The answer must be only the lines below from the one holding "Where should I" down to the one holding "You are a GUI", ends included, printed exactly; please omit all pictures.

Records supplied:
○ ○ ○
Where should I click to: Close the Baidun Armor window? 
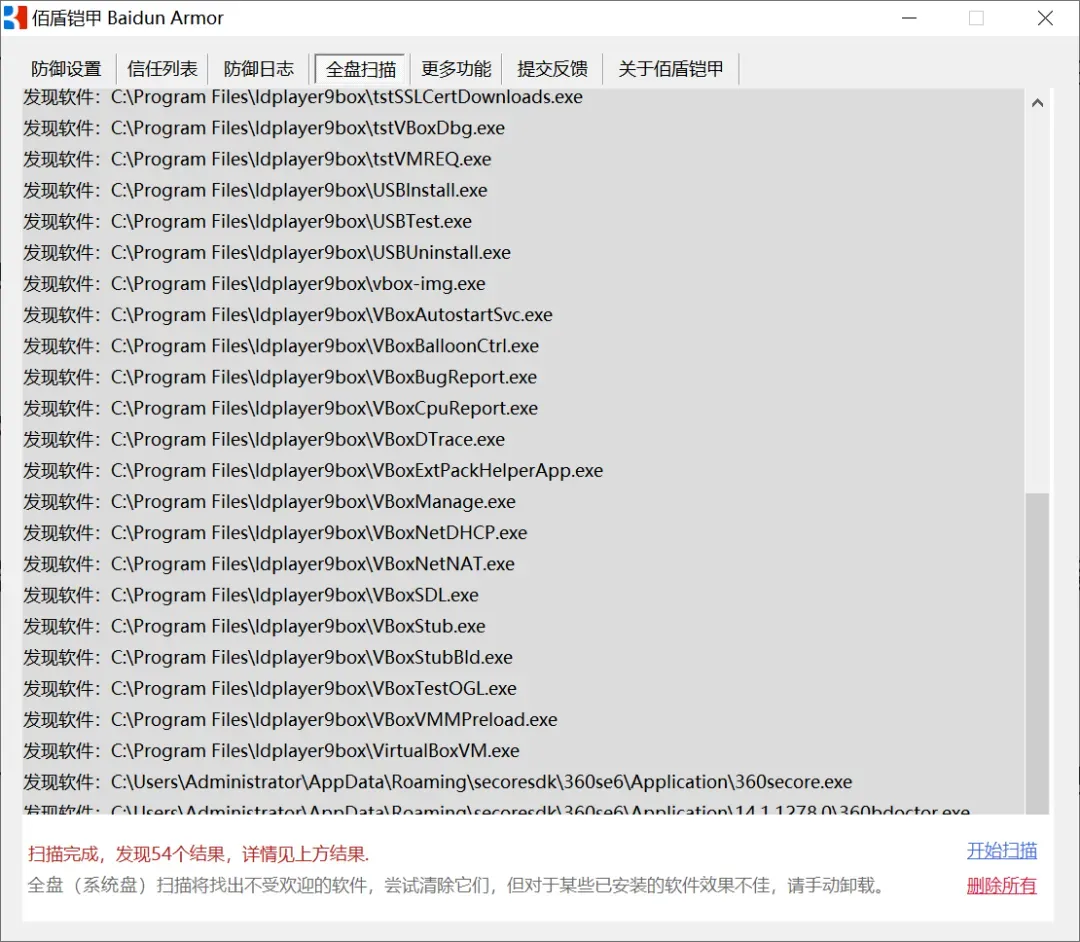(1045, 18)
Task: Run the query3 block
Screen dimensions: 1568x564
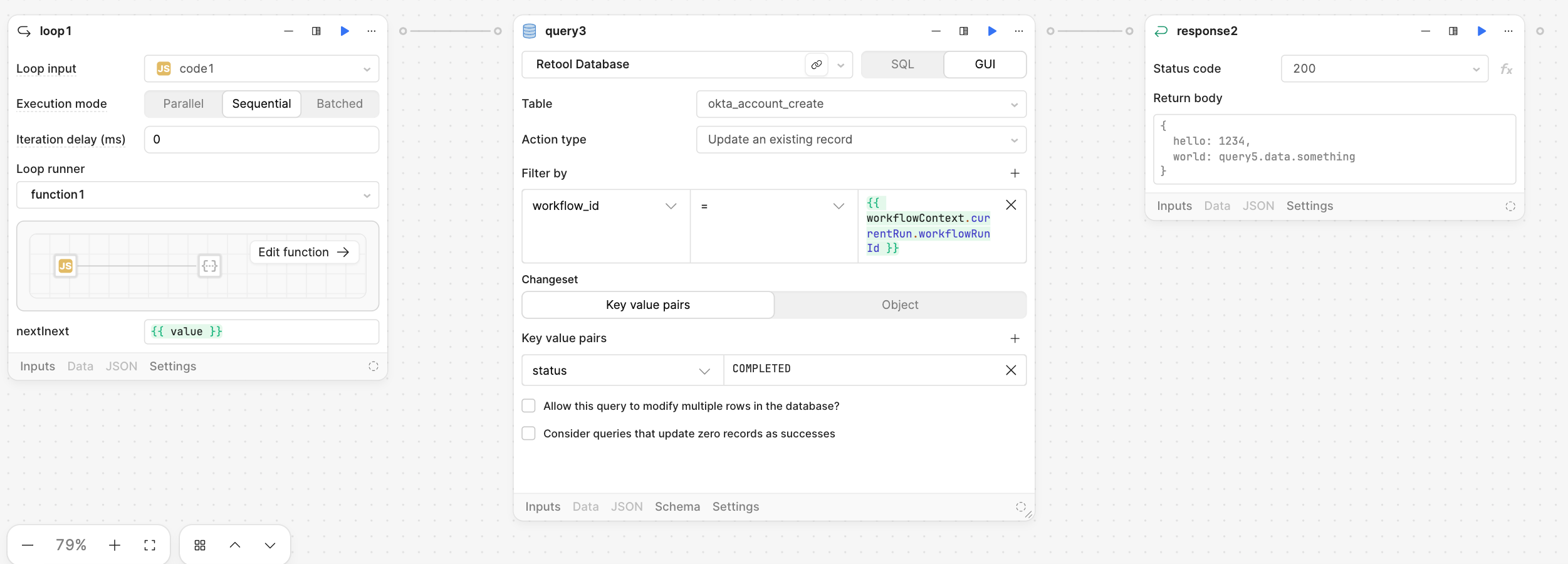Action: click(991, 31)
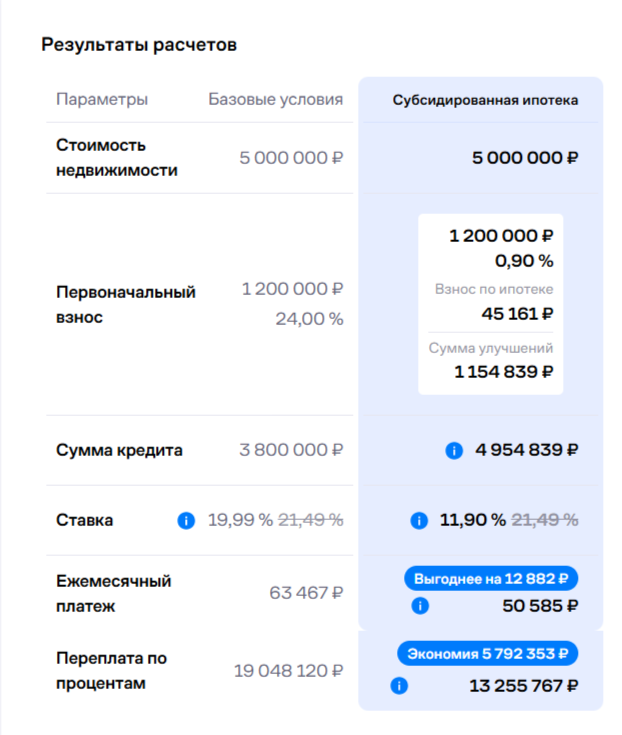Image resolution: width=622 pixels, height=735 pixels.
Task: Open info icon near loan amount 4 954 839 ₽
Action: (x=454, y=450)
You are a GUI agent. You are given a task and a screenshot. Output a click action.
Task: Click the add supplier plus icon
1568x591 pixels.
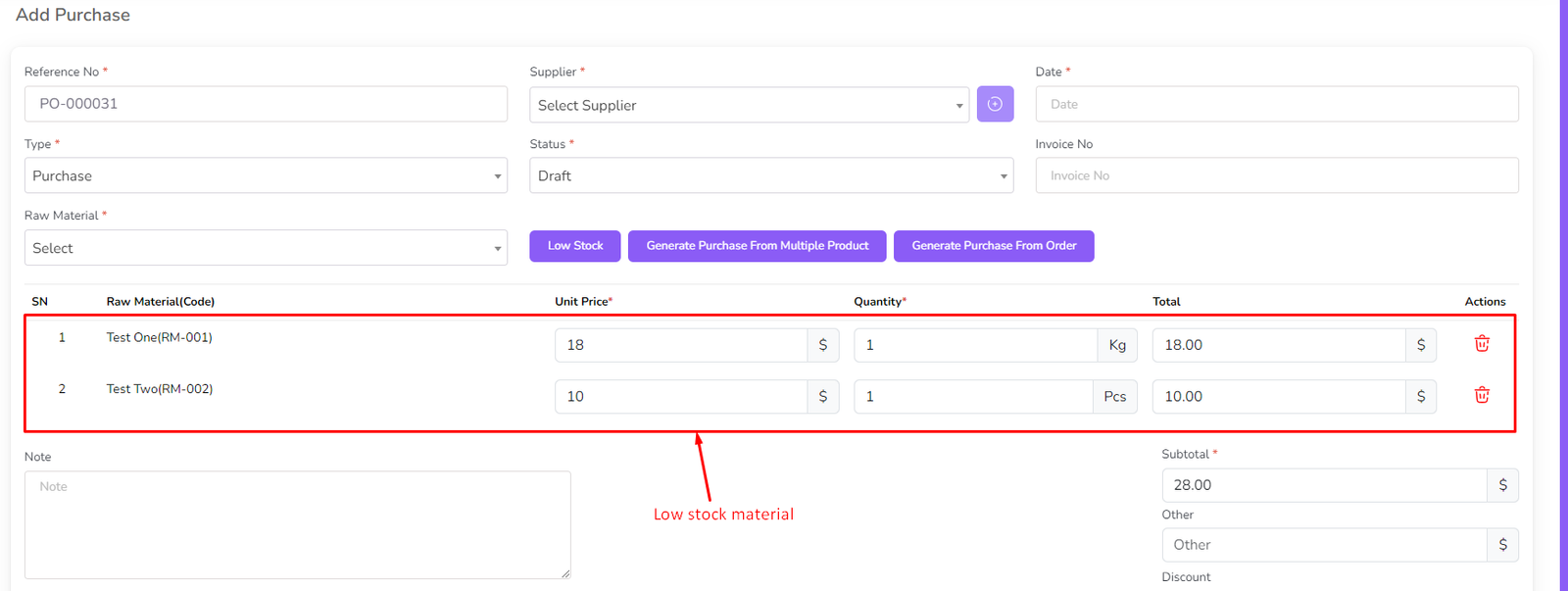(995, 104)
○ ○ ○
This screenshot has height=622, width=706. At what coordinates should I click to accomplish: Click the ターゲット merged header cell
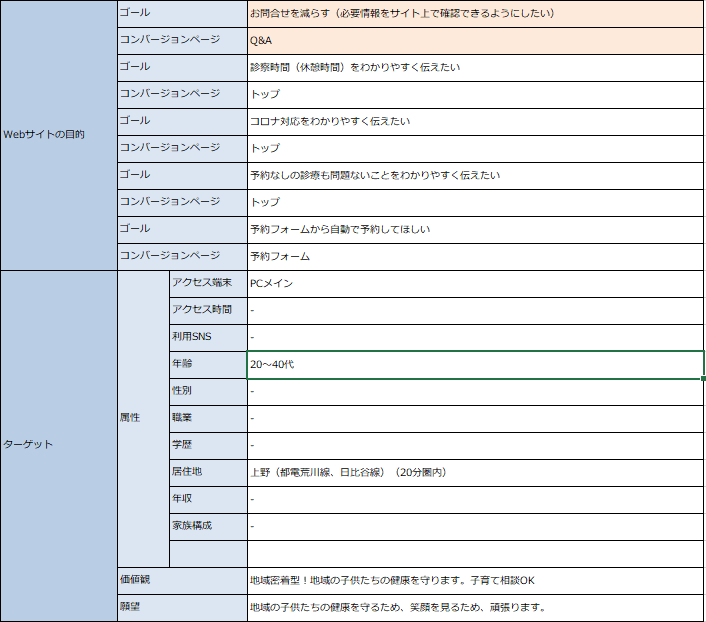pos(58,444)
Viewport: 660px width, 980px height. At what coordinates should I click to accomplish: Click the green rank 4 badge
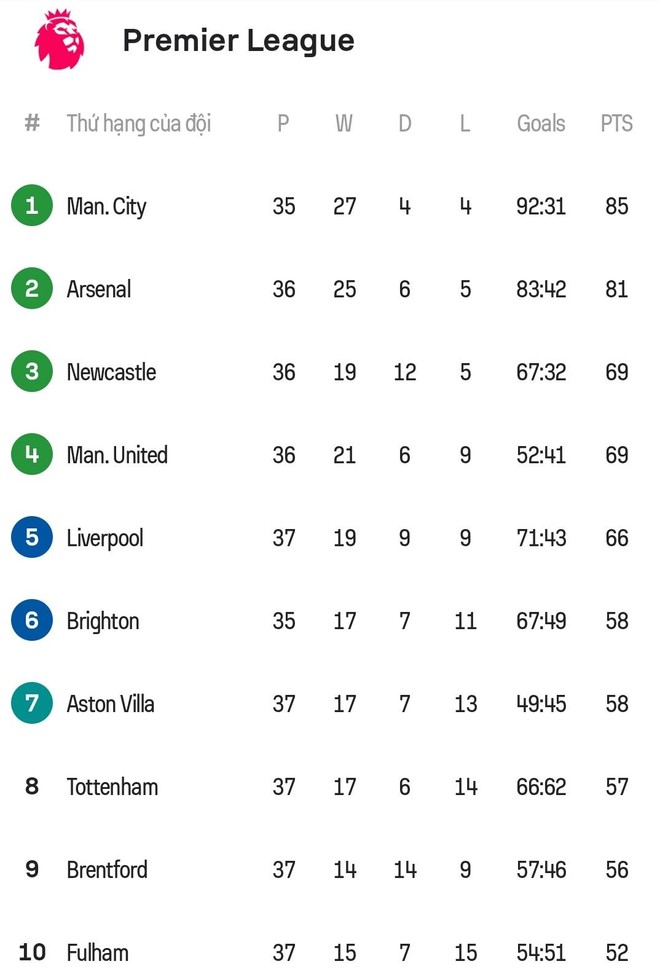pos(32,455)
○ ○ ○
Exercise response:
Where should I click to: Close the Baidun Armor window? 
(1045, 18)
Task: Run the query3 block
Screen dimensions: 1568x564
Action: click(991, 31)
Image resolution: width=622 pixels, height=735 pixels.
Task: Open info icon near loan amount 4 954 839 ₽
Action: (x=454, y=450)
You are a GUI agent. You are given a task and a screenshot. Output a click action.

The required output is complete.